Our babies didn’t travel cocooned in car seats and seat belts. But, then there weren’t so many cars on the road, and we didn’t travel so far, or so fast. A thirty-mile journey was a long one. Sure, there were accidents and people got hurt, but that is still the same today with all the wonderful government rules and regulations. Cars travel much faster, so accidents are more spectacular. No such thing as a 70 car pile up. For the most we managed to roll a car, or hit a cow.
Now we have self-locking cars. Too bad, if you don’t have a spare key, OUTSIDE the car. I simply threw my keys on the driver’s seat and it locked me out! My phone was securely locked inside the car. Nine hours later, I retrieved it. I had forgotten I had roadside assistance with my insurance. Hmmmmm. Showing my age? I now have a second key.
We went through the polio epidemic in the 1950s without social distancing or going into community lockdown. I was the only one in our entire school, or district, to get the polio ‘flu. Yes, I was hospitalized and isolated then, but no one argued against compulsory vaccination. And we didn’t need endless ‘booster’ shots.
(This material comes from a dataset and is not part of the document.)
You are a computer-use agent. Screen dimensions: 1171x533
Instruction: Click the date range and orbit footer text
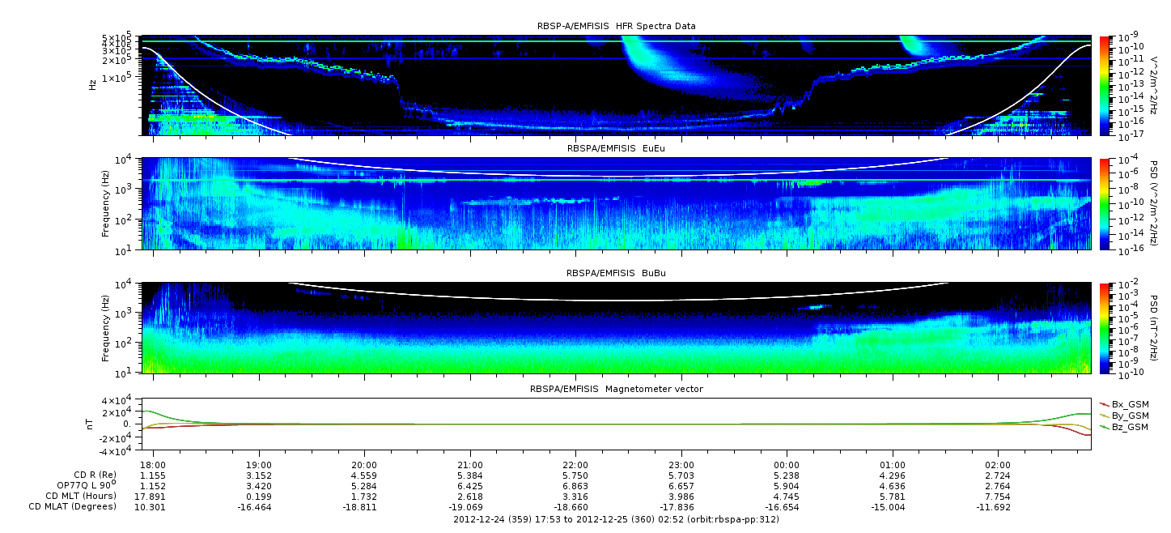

We didn’t live in the world of modern travel, where a virus is in London in the morning and in Australia the following morning. Viruses don’t need a passport. The world has shrunk to the world we grew up in. Going overseas was a real big deal. Most of us had never sighted a passport.
Things were different back in the last century, but we weren’t trying to land people on the moon or Mars. We thought we had freedom, but our mothers wore corsets, and had trouble with the bone stays. Writing about the ‘last century’ is a shock to the system. However, anyone over the age of 25 has memories of the ‘last century’.
I have lived through SARS in Hong Kong and now COVID. Imagine teaching English as a Second Language through a mask. It was interesting, particularly as many of the students hadn’t even been close to a white-skinned person before, let along speak English.
Would We Go Back?
I don’t want to go back to making butter and milking the cows and having to iron cotton bedsheets, as my mother did. My grandkids will pioneer in a way I could not have imagined thirty, or even twenty years ago.
I enjoy being able to choose what I watch on television and where would we be today without our mobile phones and the ability to text someone? Provided we keep the anger out of those texts. But, then you can always ‘blacklist’ someone. Let us use our voice to the good.
I will go on enjoying ‘modern’ living, but I have great empathy for kids trying to deal with ‘today’. I remember sitting in India with an old guy talking about ‘modern’ happenings. He wisely said, “Every generation has its own beauty. You can’t compare oranges with apples. We need to enjoy today for what it is.”
Does that include ‘Grannyproof’ lids on bottles? Just remember you are a woman who is totally unique. Enjoy your uniqueness, no matter your age or your circumstances.